Named for two of Kansas City, Mo.’s most influential individuals and families, the Armour-Volker building is situated in the heart of the wholesale (or garment) district. As a noted philanthropist, William Volker advocated social welfare and garnered the nickname “Mr. Anonymous” due to his habit of donating large sums of money to organizations – you guessed it – anonymously. Born in Germany, then relocating to Chicago and finally settling in our city, Volker developed countless institutions, organizations, and businesses.

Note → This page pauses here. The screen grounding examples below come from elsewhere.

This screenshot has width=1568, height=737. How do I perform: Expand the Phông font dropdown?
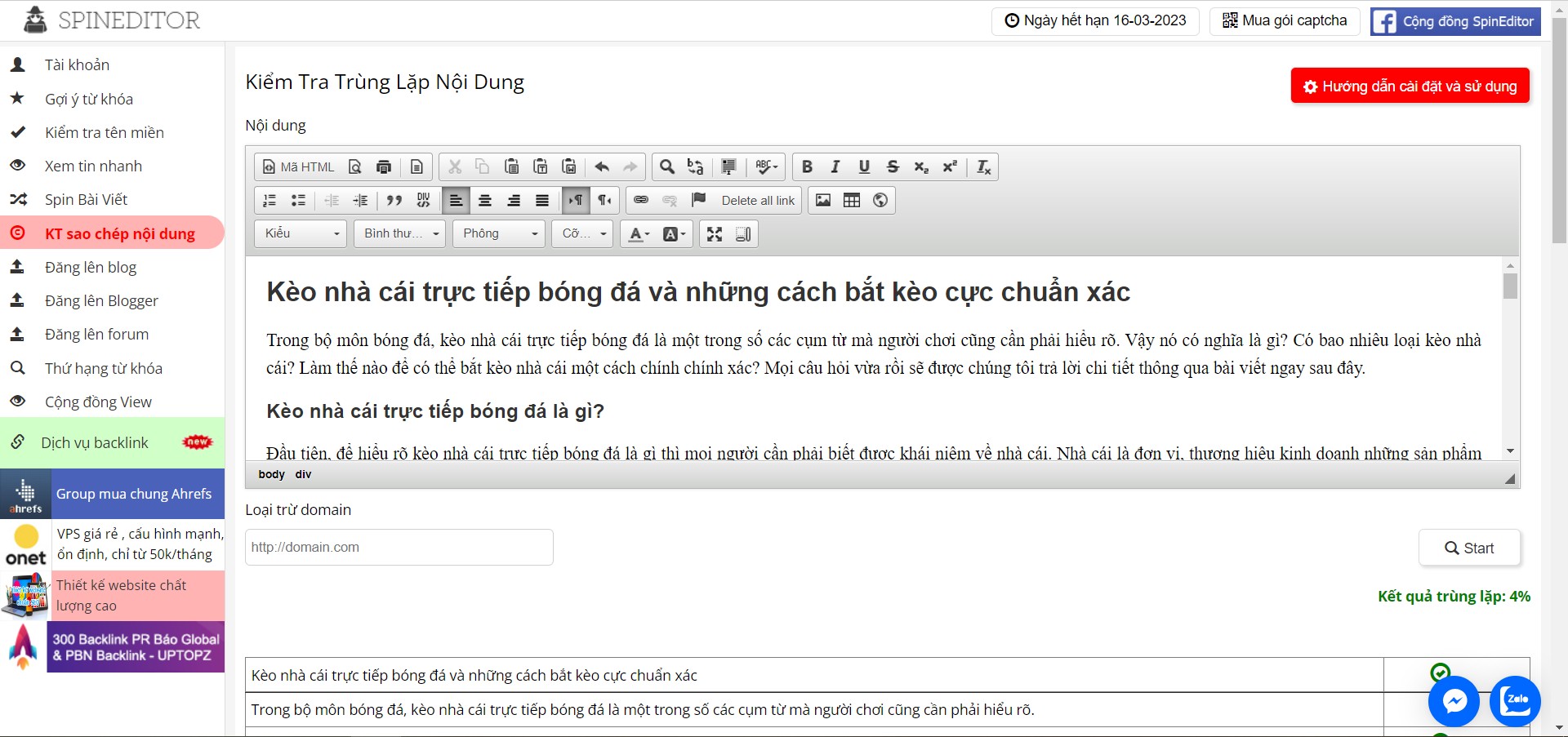pos(500,233)
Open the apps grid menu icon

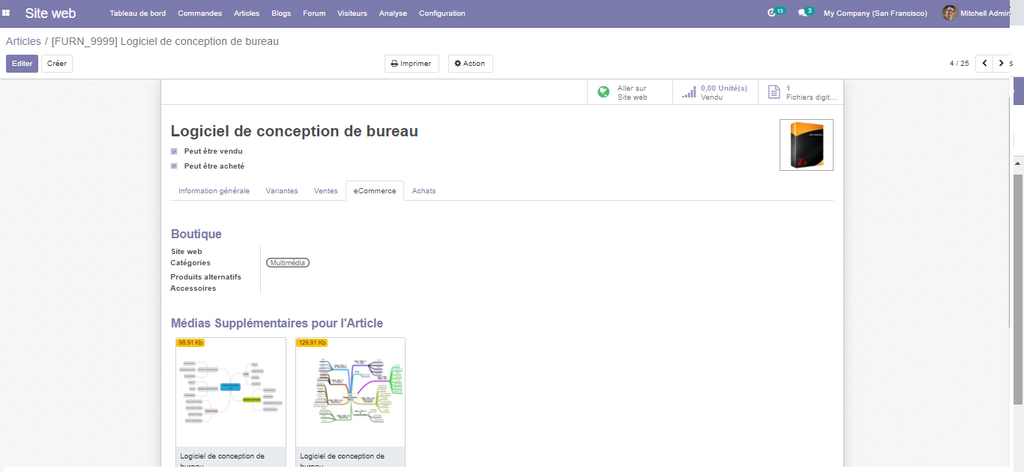tap(7, 13)
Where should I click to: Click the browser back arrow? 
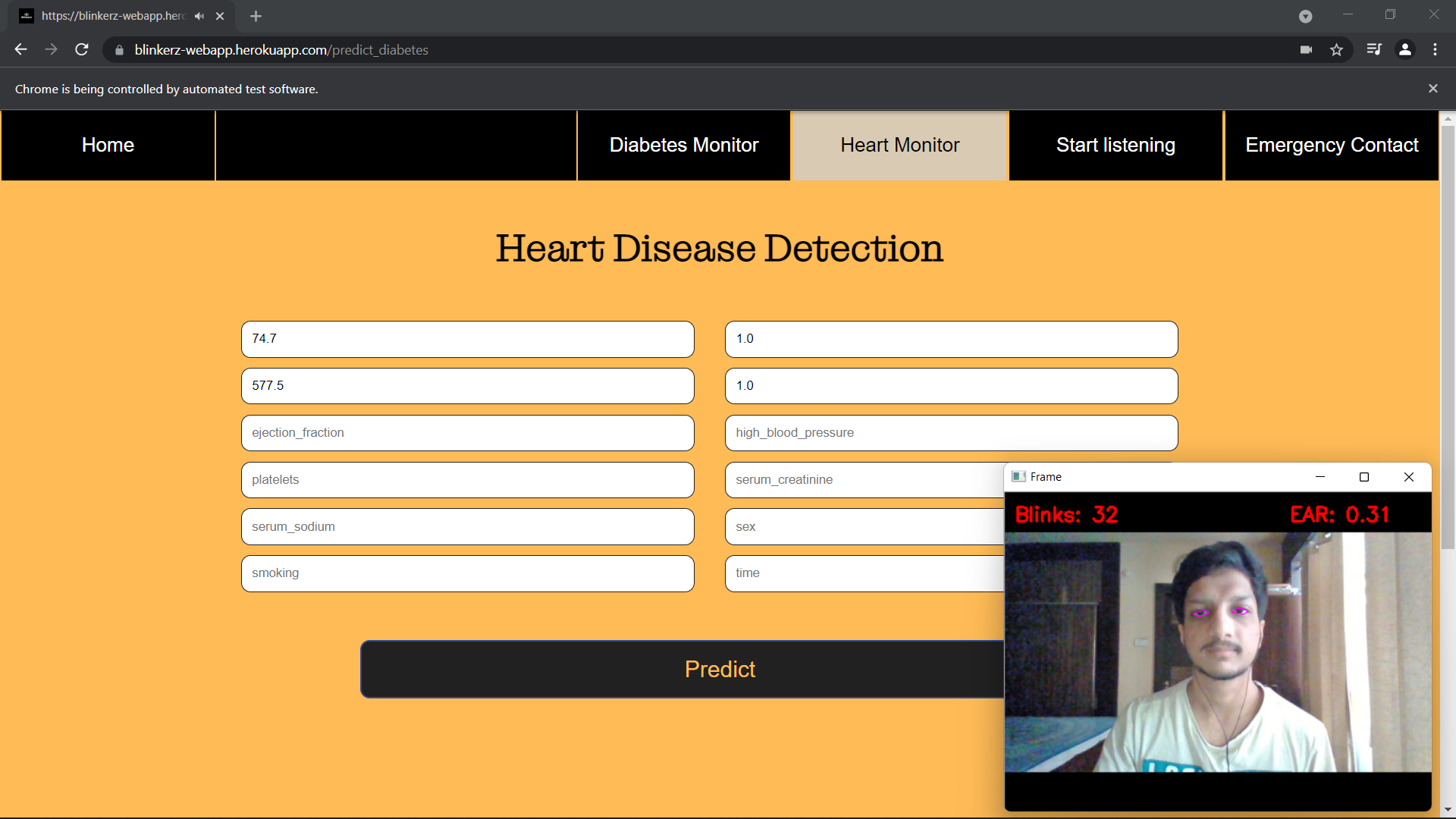(20, 49)
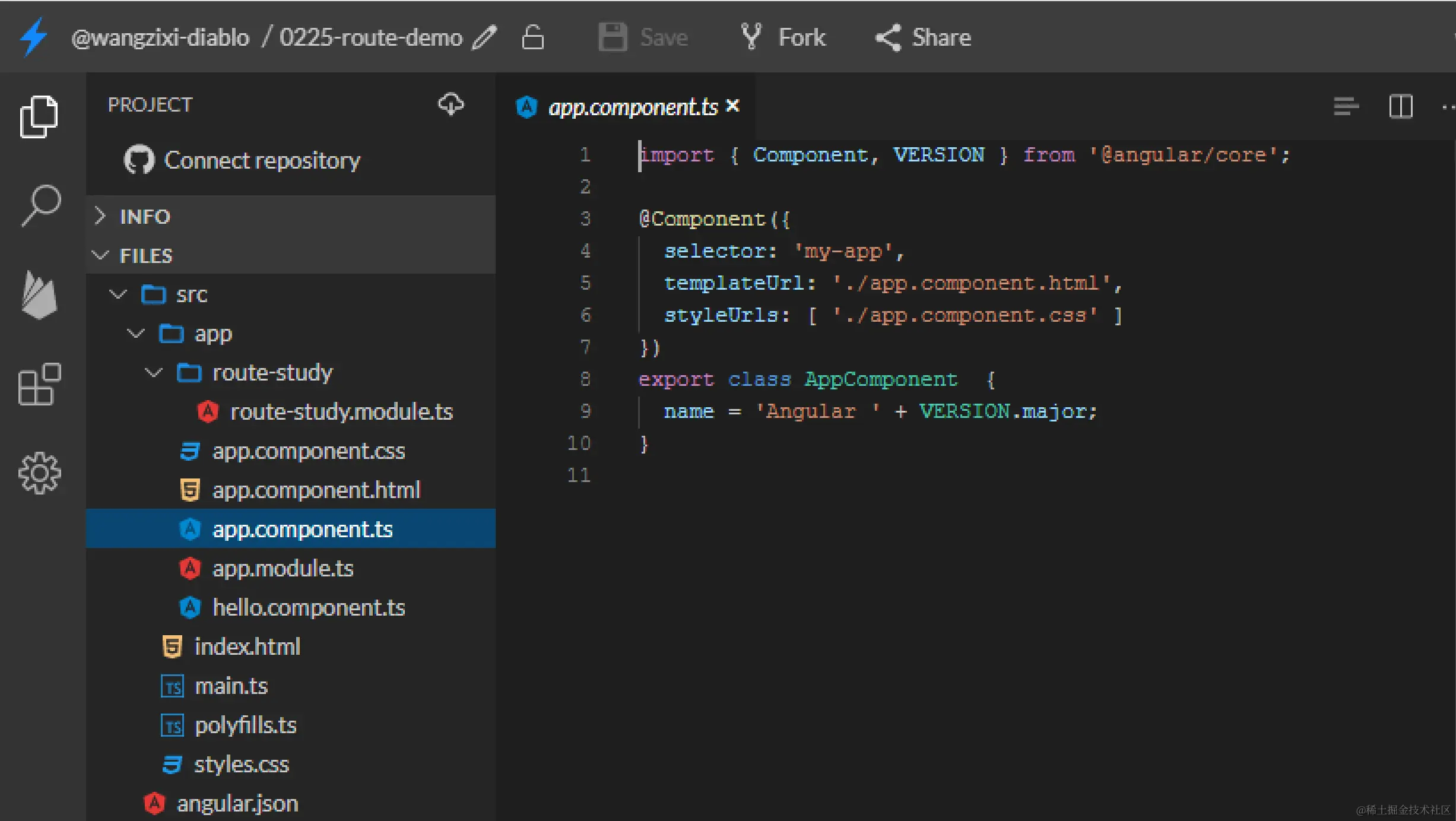Select the app.component.ts editor tab
The height and width of the screenshot is (821, 1456).
click(x=632, y=107)
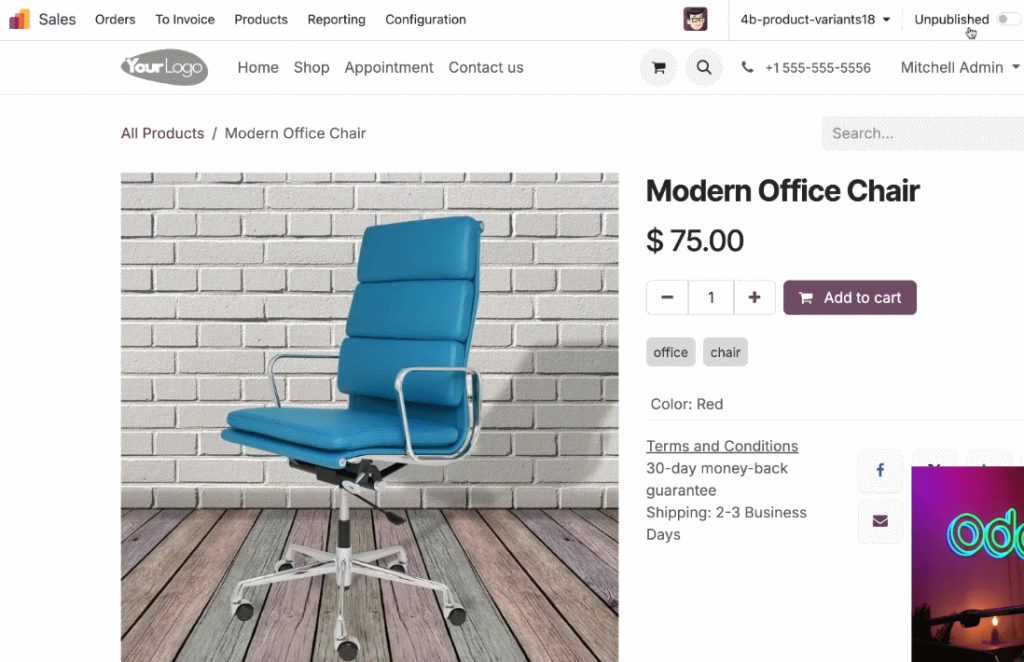The image size is (1024, 662).
Task: Click the magnifier search icon in header
Action: click(x=703, y=67)
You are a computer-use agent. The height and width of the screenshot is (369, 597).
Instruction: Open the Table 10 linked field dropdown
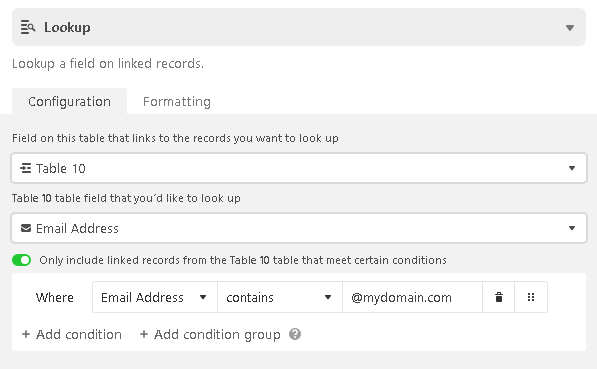299,168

Not only did Volker design and implement the “first modern welfare department in the United States” (the Kansas City Board of Public Welfare), he also had a major hand in creating a research hospital, and the University of Kansas City (now University of Missouri at Kansas City [UMKC] located on Volker Road). He also funded the purchase of the land for building the Liberty Memorial (a towering tribute to veterans which houses the National WWI Museum on 26th Street).
The Armour name refers to the distinguished wealthy family who greatly impacted Kansas City for generations. Charles Watson Armour, Vice President of the Armour Packing Company (creators of a multi-million dollar meat packing industry in Kansas City) and William Volker were both donors to the local Wheatley-Provident hospital, a facility aimed especially at treating African-Americans in an era of segregation and disparity in medical care.
Plotsky Investment Company—a successful business established by the Plotsky brothers, Herbert, Robert and Jack—were mainstay tenants at the Armour-Volker at 306-308 W. 8th St. Father of the Plotsky gang, Louis, was a savvy businessman himself, and founded the local Kansas City Boys Wear Manufacturing Co. On the fifth floor of the Armour-Volker building you could find the Talon Inc. Zipper Manufacturing Co. The zipper company, founded in 1893, was the largest zipper supplier in the world. Finding a booming industry in the wholesale/garment district of Kansas City, Talon set up their regional facility in the Armour-Volker building in 1956.
Converted to the SoHo Lofts Condominiums in 1987, the Armour-Volker building has deep roots in this historic district.